Un livre important et très informatif. Payette explique clairement dans quel contexte sont nées et prolifèrent les radios-poubelles, et donne de nombreux exemples de leurs excès.
Une lecture qui fait réfléchir, qui peut causer de la colère et de la frustration envers les radios-poubelles, mais une lecture nécessaire en ces temps troubles.
Quand l'intolérance trouve une tribune, ça dérape. C'est épeurant de voir le pouvoir qu'ils ont sur la population. Beau constat de la situation. Par contre, je ne peux m’empêcher de penser que ce livre ne trouvera pas preneur auprès de l'audience des radios poubelles et qu'il prêche donc à un public conquis...
« L'histoire nous invite toutefois à la vigilance, et l'expérience de dérégulation chez nos voisins du sud devrait nous inciter à faire preuve de prudence.
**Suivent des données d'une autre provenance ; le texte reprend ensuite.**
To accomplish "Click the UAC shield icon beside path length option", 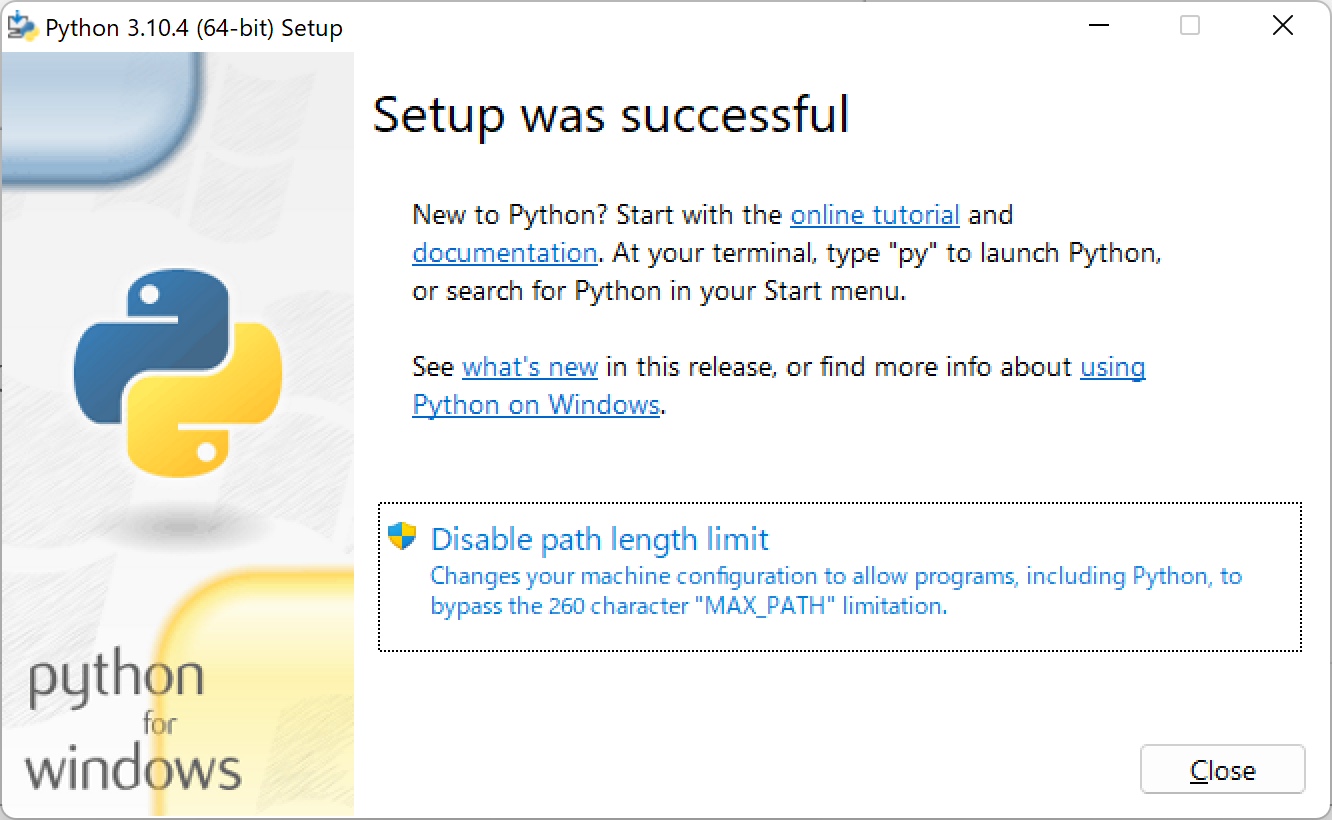I will tap(403, 534).
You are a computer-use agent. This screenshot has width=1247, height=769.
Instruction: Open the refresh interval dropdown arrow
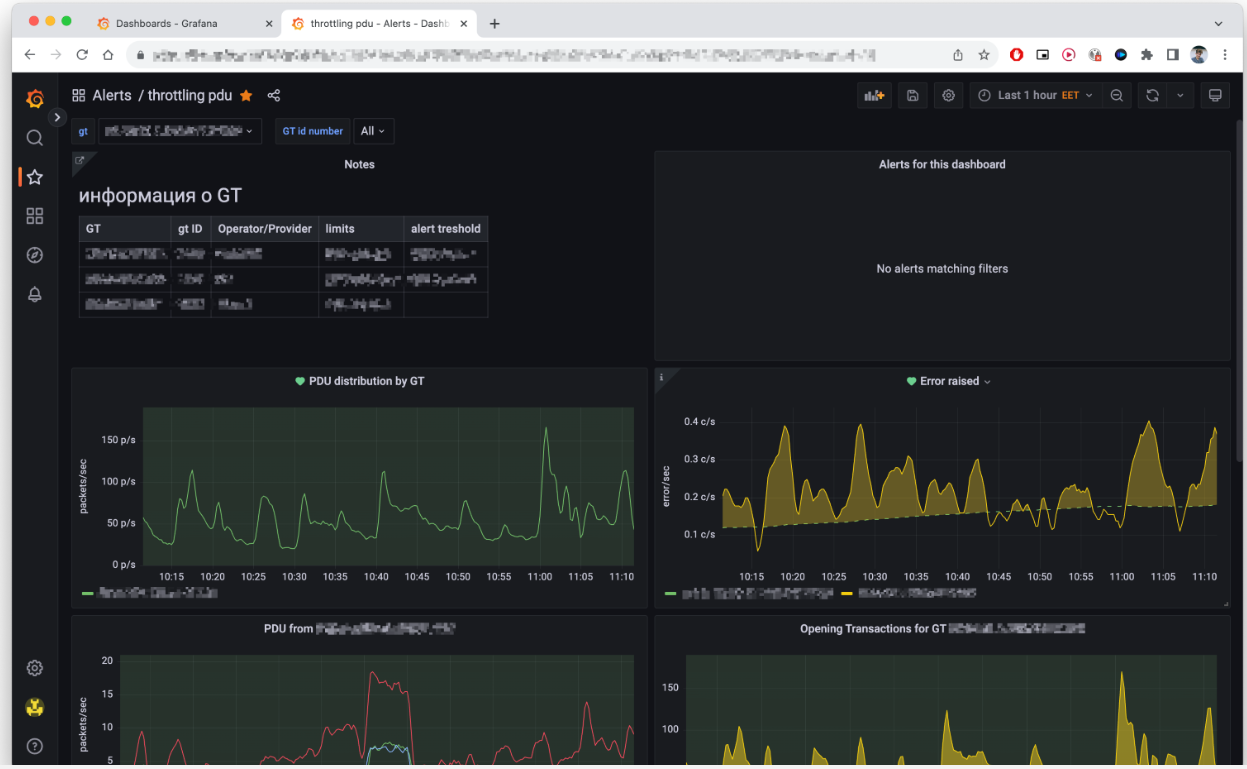tap(1180, 95)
Face à des phénomènes dont on mesure encore mal l'ampleur et l'incidence sur notre démocratie, n'est-ce pas le rôle de nos élus de prendre les précautions nécessaires pour éviter le pire? »
Vraiment intéressant, fait réfléchir. Si vous appréciez déjà le travail du collectif Sortons les radios poubelles, vous allez apprécier cet essai écrit de manière très rigoureuse. Je l'ai lu en une fois tellement je pouvais pas m'arrêter! :)
Le mots, souligne le philosophe Victor Klemperer, "peuvent être comme de minuscules doses d'arsenic : on les avale sans y prendre garde, ils semblent ne faire aucun effet, et voilà qu'après quelque temps l'effet toxique se fait sentir."
Cette lecture est un essentiel pour mieux comprendre l'impact que peuvent avoir les radios poubelles sur la société. Frustrant par moment, mais il nous permet de comprendre une réalité trop tristement véridique de notre société actuelle.
Lecture doublement percutante quand on sait ce que les animateurs de ces radios ont véhiculé en ondes à propos de la pandémie. Ce livre est sorti 2 ans trop tôt!